[Thebroser]

The thing about these developmental conditions is that in theory there a lot of different treatment modalities that can be pursued at the embryonic level that could address these conditions (viral or non viral gene therapy, CRISPR based base deletions/insertions of the correct allele, etc.). However, once embryonic development has occurred and these conditions have manifested, it would be very difficult to alleviate them. Note that this is very different from something like sickle cell anemia. As a metaphor, think of the human body as a brick house. Using state of the art biotech to treat sickle cell anemia would be like trying to replace a leaky pipe hidden under concrete in the house. Yes it may be difficult but it is doable as it’s a fairy isolated issue.
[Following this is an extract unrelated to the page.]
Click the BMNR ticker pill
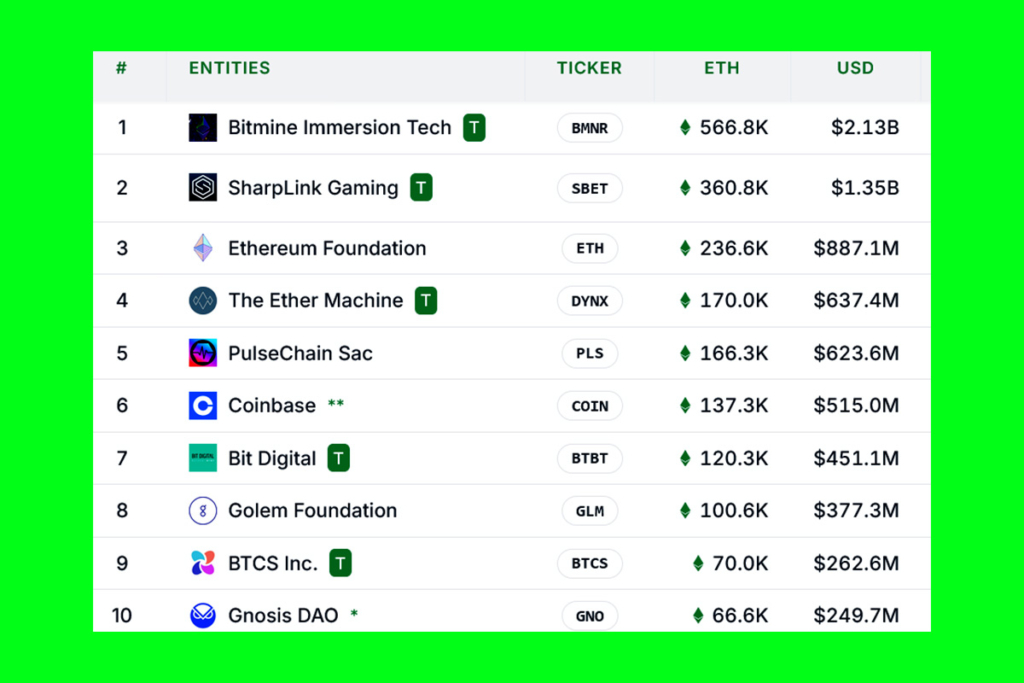The width and height of the screenshot is (1024, 683). click(590, 128)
Trying to fix developmental diseases like KS would be like trying to replace every inch of the mortar in the brick house. It would be painstakingly difficult to do it right without the whole house collapsing. In summary, the tech you are referencing is basically limited to pre-developmental organisms, it needs decades or centuries to go before we may feasibly perform large scale genetic engineering that can undo post-developmental physiology.
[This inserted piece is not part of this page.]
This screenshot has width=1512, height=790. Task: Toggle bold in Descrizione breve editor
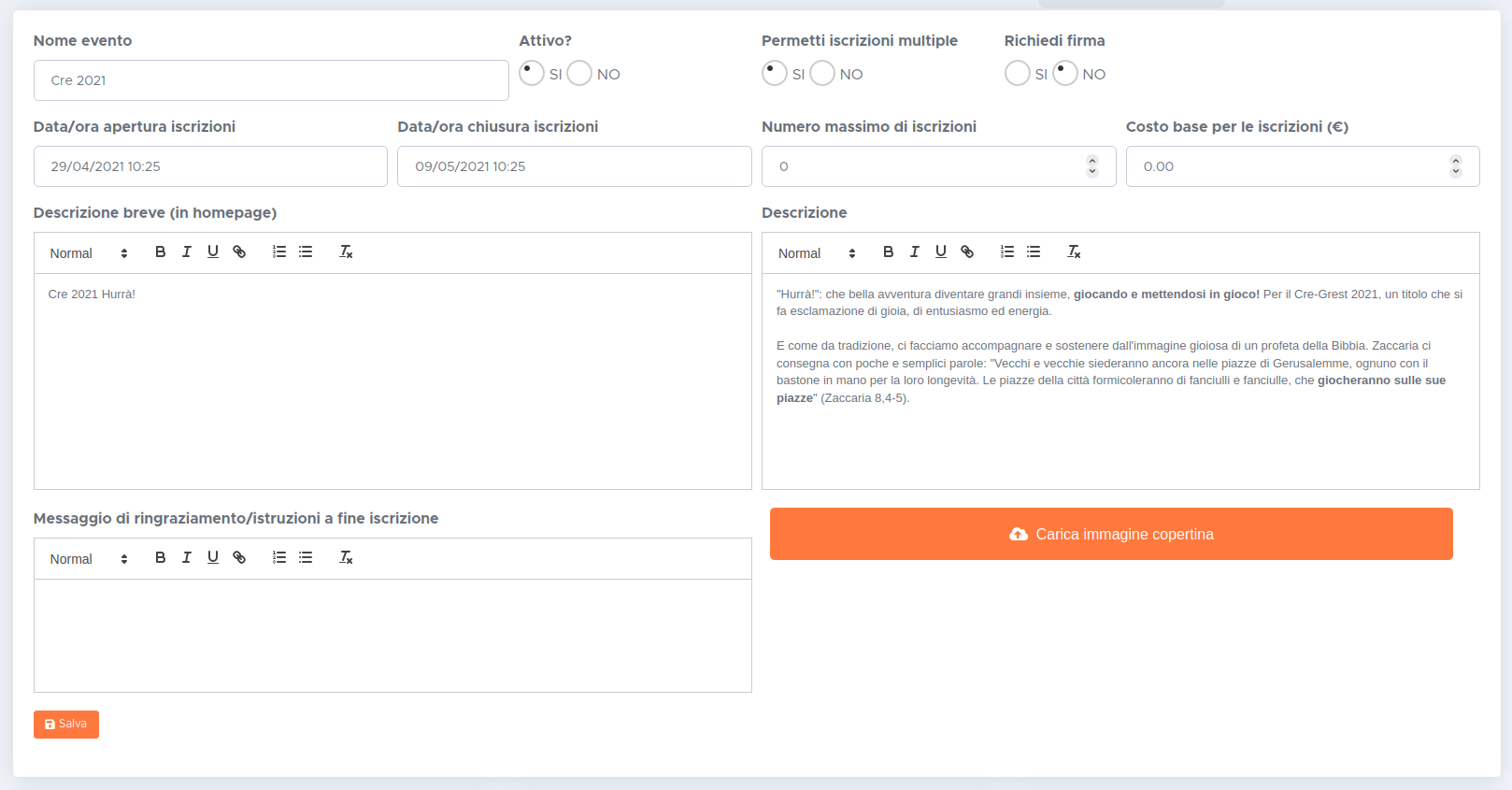[160, 251]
Next, we have to understand that there are serious ethical considerations on treatments that target embryos. Biology is still very much a black box field. It is near impossible trying to factor in all the parameters in this problem space, especially when you are altering genes at a highly regulated stage of human development. Millions of model organisms like mice and non human primates are used to test therapies, but would we be willing to do the same to human embryos at such a large scale? I would hardly imagine an IRB approving research like this in my lifetime in the U.S.